TRY IT: Your response should consist of one number, the count of lines below that contain "Given".

(Saved entries)
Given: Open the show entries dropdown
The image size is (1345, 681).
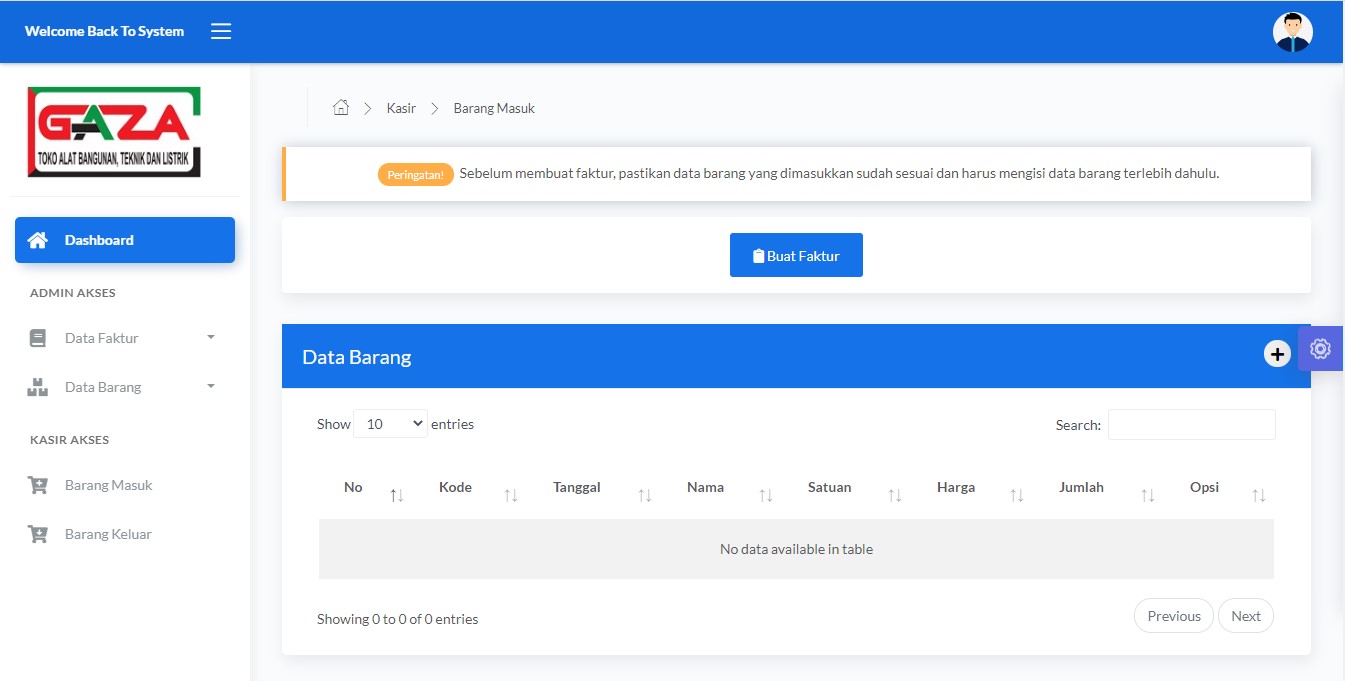Looking at the screenshot, I should point(390,424).
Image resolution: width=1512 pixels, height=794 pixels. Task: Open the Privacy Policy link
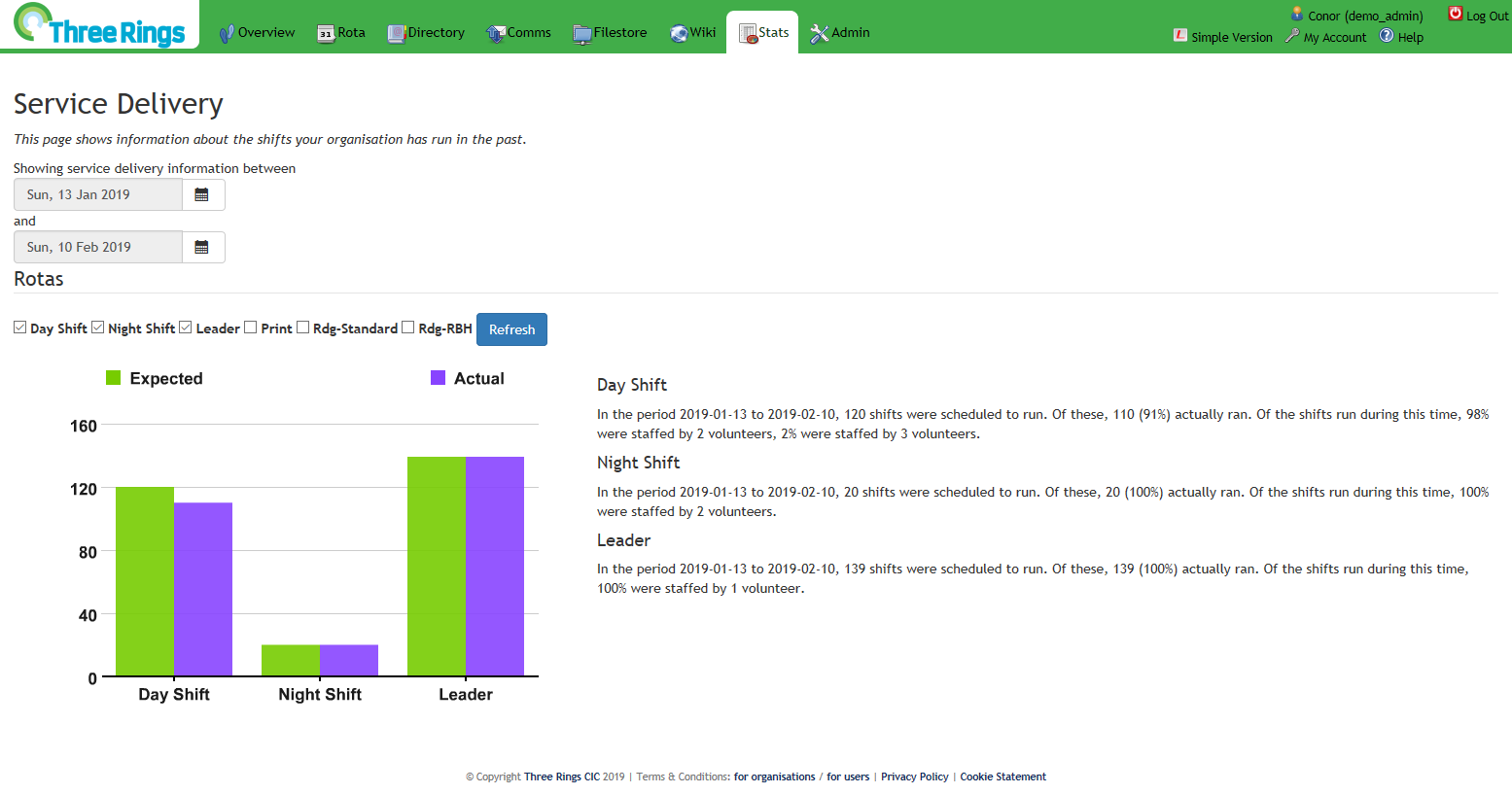click(x=915, y=777)
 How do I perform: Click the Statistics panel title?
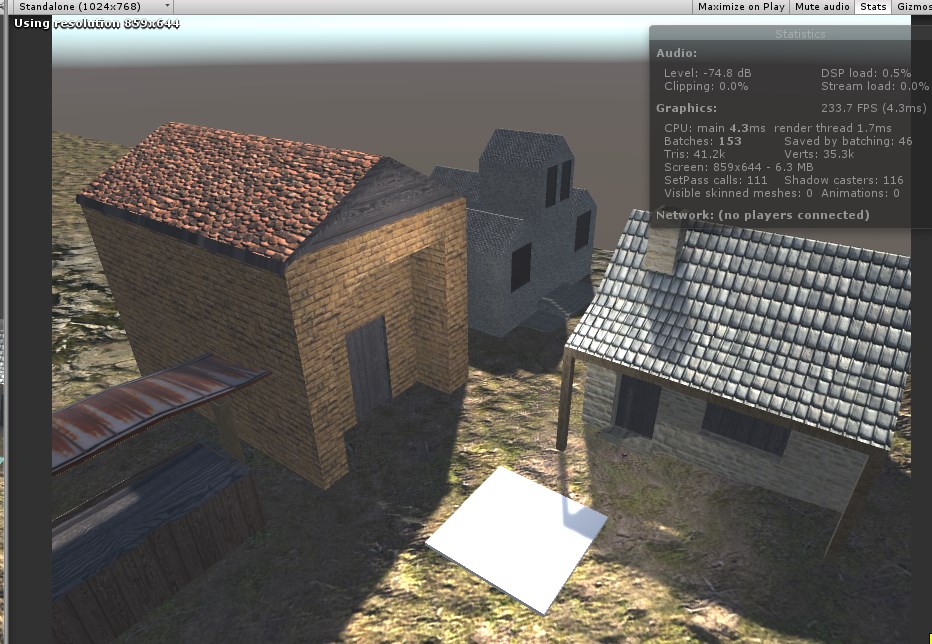coord(799,34)
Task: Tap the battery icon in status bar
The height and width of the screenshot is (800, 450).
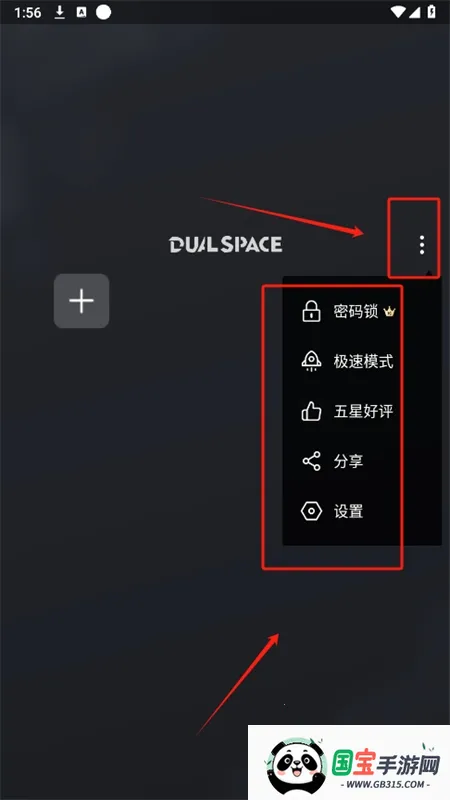Action: coord(432,12)
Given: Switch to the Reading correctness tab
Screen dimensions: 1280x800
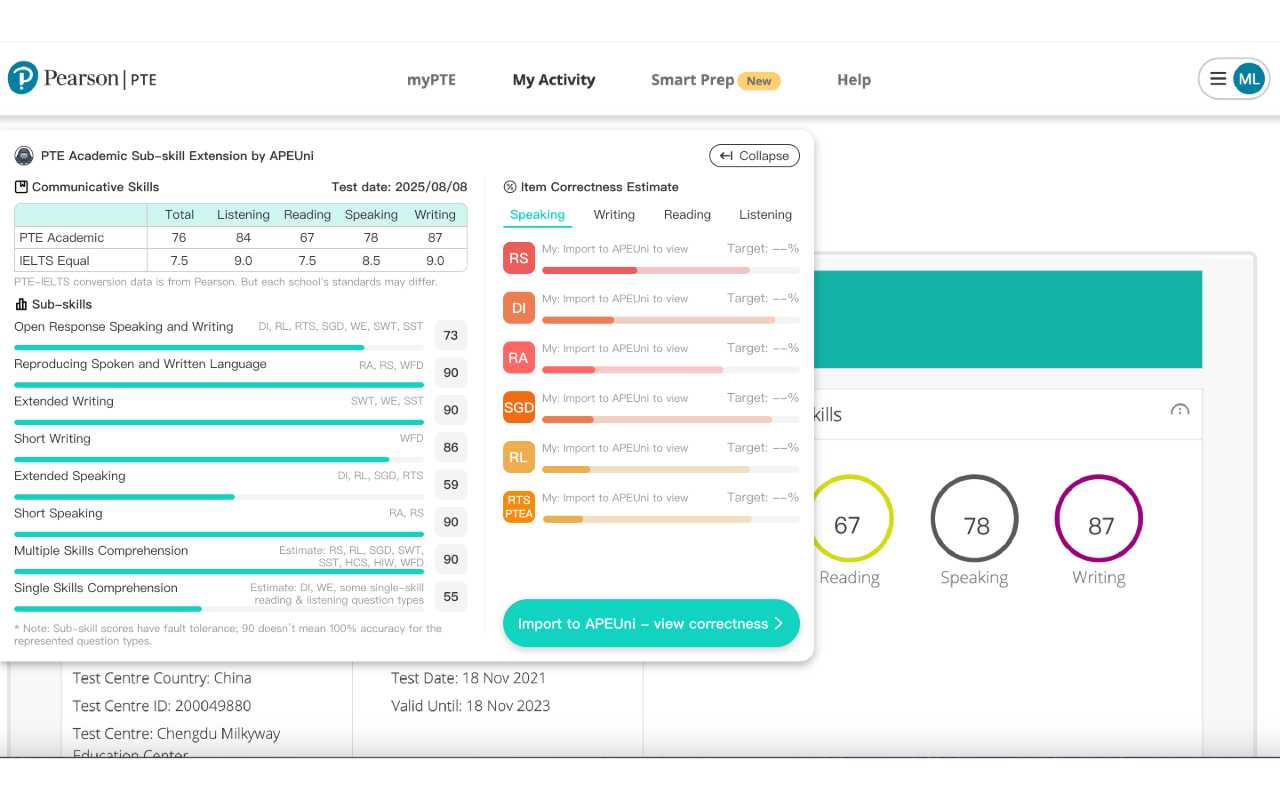Looking at the screenshot, I should 687,215.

SOLUTION TO THE EXERCISE: 2